Bug 2094865

Summary: INIT container stuck forever
Product: OpenShift Container Platform Reporter: Chen <cchen>
Component: NodeAssignee: Peter Hunt <pehunt>
Node sub component: CRI-O QA Contact: Sunil Choudhary <schoudha>
Status: CLOSED ERRATA Docs Contact:
Severity: high    
Priority: urgent CC: ahoness, cgaynor, dblack, eglottma, nagrawal, openshift-bugs-escalate, pehunt, rphillips, yasingh
Version: 4.10   
Target Milestone: ---   
Target Release: 4.12.0   
Hardware: Unspecified   
OS: Unspecified   
Whiteboard:
Fixed In Version: cri-o-1.25.0-25.rhaos4.12.git20f639c.el8 Doc Type: No Doc Update
Doc Text:
Story Points: ---
Clone Of:
: 2115435 (view as bug list) Environment:
Last Closed: 2023-01-17 19:49:58 UTC Type: Bug
Regression: --- Mount Type: ---
Documentation: --- CRM:
Verified Versions: Category: ---
oVirt Team: --- RHEL 7.3 requirements from Atomic Host:
Cloudforms Team: --- Target Upstream Version:
Embargoed:
Bug Depends On:    
Bug Blocks: 2115435, 2117346    

Description Chen 2022-06-08 13:47:17 UTC
Description of problem:

INIT container stuck forever even though it finishes its script.
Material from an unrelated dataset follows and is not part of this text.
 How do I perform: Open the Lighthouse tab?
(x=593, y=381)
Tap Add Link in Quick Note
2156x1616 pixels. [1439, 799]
One of the initContainer is called config-init. It was created 55 mins ago but it stuck since then. We suspected perhaps the init container stuck somewhere but the customer's app team analyzed the INIT container log and they found the init container has finished running as they found the container output an ending log.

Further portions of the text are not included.